The museum’s main exhibit arrived on dedication day, July 20, 1972, in the care of Tricia Nixon Cox, daughter of then-president Richard Nixon, who delivered a moon rock to the museum. Brown noted that the moon rock at the museum today is not the same one delivered in 1972. Many different moon rocks have been exhibited at the museum, he said.

For his part, the ever-understated Armstrong, told The Lima News on dedication day, “This is not a homecoming. I’m just here to see the museum,” adding that he preferred “the old displays,” such as his first plane.
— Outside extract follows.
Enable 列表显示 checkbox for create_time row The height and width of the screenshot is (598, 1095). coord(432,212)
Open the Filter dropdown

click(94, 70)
File Photo | The Lima News
An undated postcard depicts the Armstrong Air and Space Museum in Wapakoneta during its early years. The museum first opened its doors 50 years ago in July to celebrate Wapakoneta native Neal Armstrong being the first to walk on the moon.

File photo | The Lima News
David B. Meeker, right, president of the Neil Armstrong Museum Association, holds the Apollo 11 moon rock presented by Tricia Nixon Cox, left. She delivered the rock on behalf of her father, President Richard M. Nixon, and the National Air and Space Administration at the opening of the Neil Armstrong Air and Space Museum in Wapakoneta on July 20.

File Photo | The Lima News
This Jan. 7, 1973 photo shows Jerome J. Palumbo Jr., left, of Marae Inc. presenting a memorial plaque commemorating the history of American manned spaceflight to Kathy Minkin, then-curator of the Armstrong Air and Space Museum in Wapakoneta. The plaque contained each of the 28 insignia used in those space flights.